Now one of the leading experts in the field – the man whose research Bill Shorten used in the first place – has shed some whole new light on the matter.

The response among the Starts at 60 community on Saturday was enormous, with an outpouring of passionate responses both for and against.

Many felt 18 was young enough as it is: “I would have thought it would be far more beneficial to the democracy of this country to raise the voting age to 20, not lower it”, said Kerry.

Others, such as Rosalind, felt differently: “People forget they changed the voting age when we were young, it was 21 years old and then it dropped to 18 years old, the World never blew up and Australia still functioned very well, it will just give more people a voice”.

Shorten cited research from Professor Ian McAllister of the Australian National University’s Ian McAllister, suggesting we were trailing behind other countries who had already lowered their voting age.

However, according to the ABC, Professor McAllister himself has corrected this; his research suggests it might not be such a good idea.

“Our research on lowering the voting age suggests that first of all there’s not a lot of public support for it,” he said.

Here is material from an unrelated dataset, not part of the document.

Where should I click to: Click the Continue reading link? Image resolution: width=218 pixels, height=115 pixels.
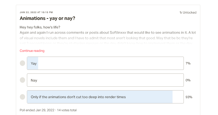pyautogui.click(x=32, y=51)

He suggested “less than one out of 10 voters would support lowering the voting age to 16”.

“Secondly in terms of re-engaging younger people in the political process, it probably wouldn’t deliver that goal.

“It was a more potent argument when there was a debate about lowering the voting age from 21 to 18, and it was argued for example in the context of the Vietnam War that people could go and fight for a country but they wouldn’t be allowed to vote”.

“Would you lower the age at which people would stand for Parliament from 18 to 16?”

Do you agree with this opinion? Do we have any realistic reason to lower the voting age from 18 to 16?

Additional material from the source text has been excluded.